In acting, substitution is the understanding of elements in the life of one's character by comparing them to elements in one's own life. For example, if an actor is portraying a character who is being blackmailed, they could think back to some embarrassing or private fact about their own life, and mentally superimpose that onto the character's secret.

In Respect for Acting, Uta Hagen compares acting to make believe, saying, "My strength as an actor rested in the unshakable faith I had in make-believe. I made myself believe the characters I was allowed to play and the circumstances of the characters' lives in the events of the play." And later in the book, "I use substitution in order to 'make believe' in its literal sense-- to make me believe [...], in order to send me into the moment-to-moment spontaneous action of my newly selected self on stage."

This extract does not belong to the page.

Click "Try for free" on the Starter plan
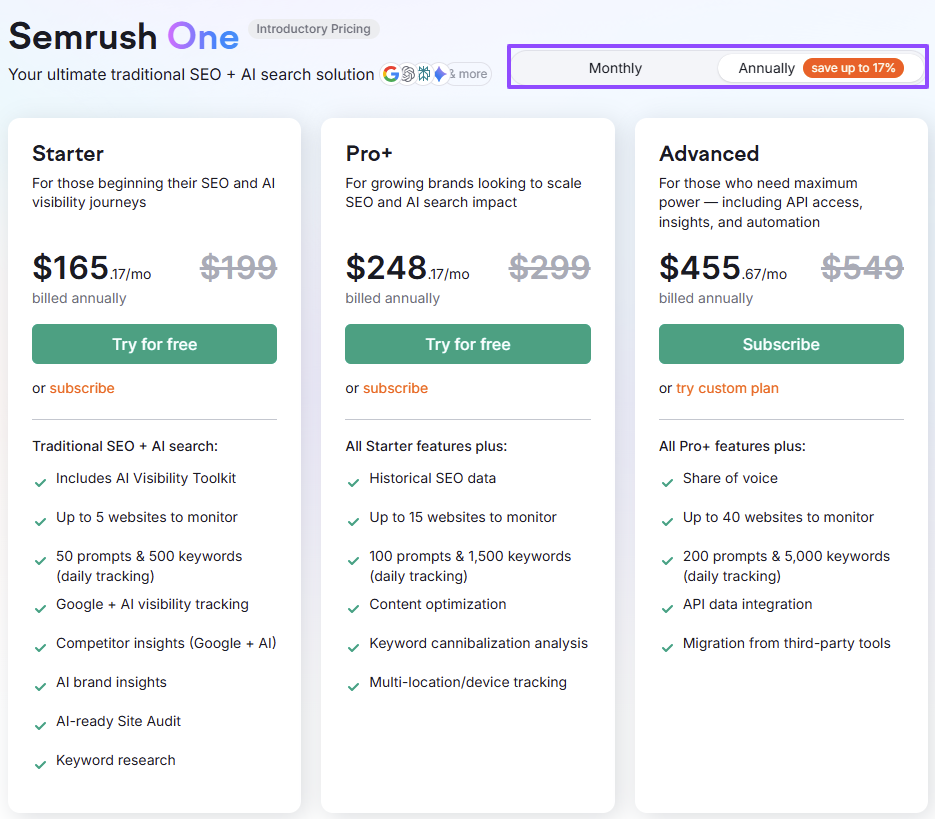935x819 pixels. (x=154, y=343)
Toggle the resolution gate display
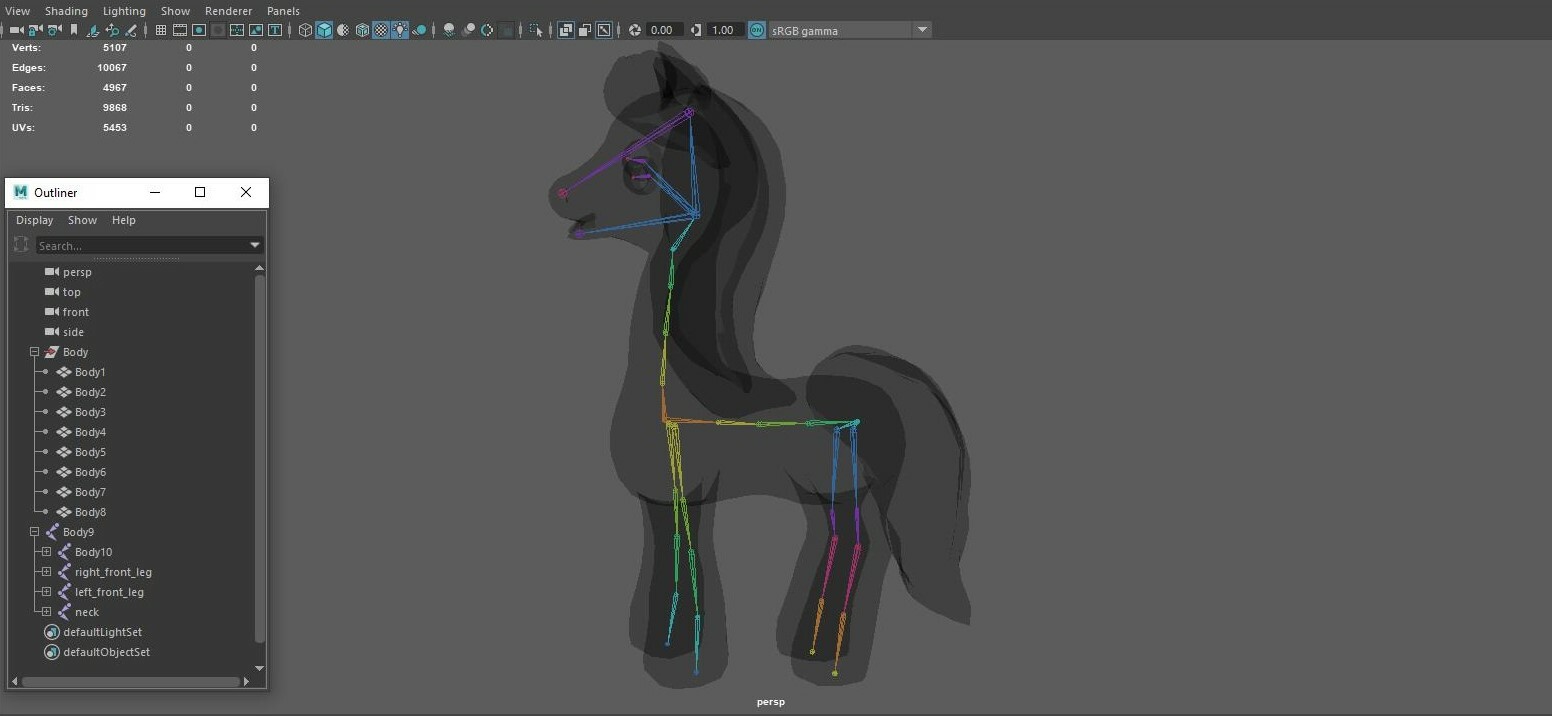 pyautogui.click(x=201, y=30)

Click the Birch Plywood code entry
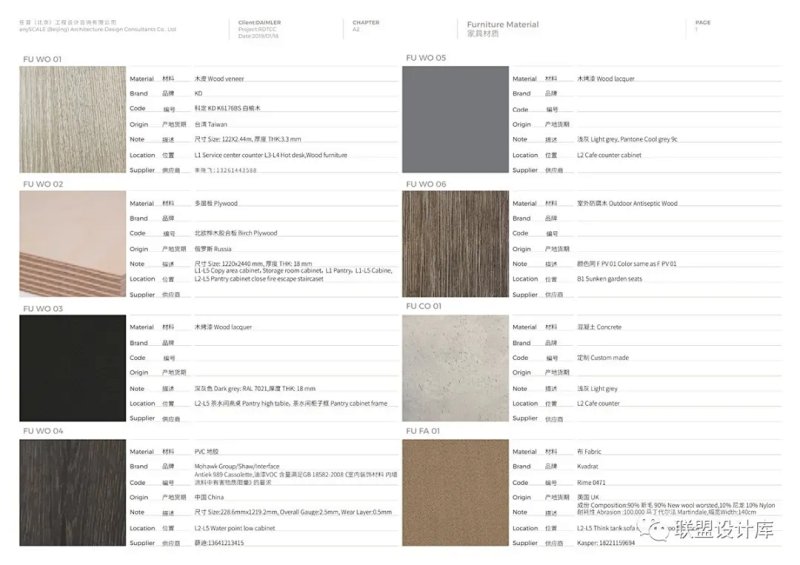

Hagen is clear that substitution is a means to further connect actors to their characters and the actions of the play, as opposed to, for instance, bringing on tears. "Substitution is not an end in itself, not an end to involve you for self-involvement's sake without consequent action. Let me state strongly, in case any of you have misunderstood, that substitution is the aspect of the work which strengthens your faith and your sense of reality in each stage of the total work on character. It is a way of bringing about justified, personal character actions."

Hagen also warns against confronting any traumatic experiences, believing it to be unhelpful. "There are teachers who actually force actors into dealing with something buried (their response to a death of a parent, or the trauma of a bad accident). What results is hysteria or worse, and is, in my opinion, anti-art. We are not pursuing psychotherapy. If you feel mentally sick or disturbed and in need of it, by all means go to a trained doctor or therapist, but not to an acting teacher."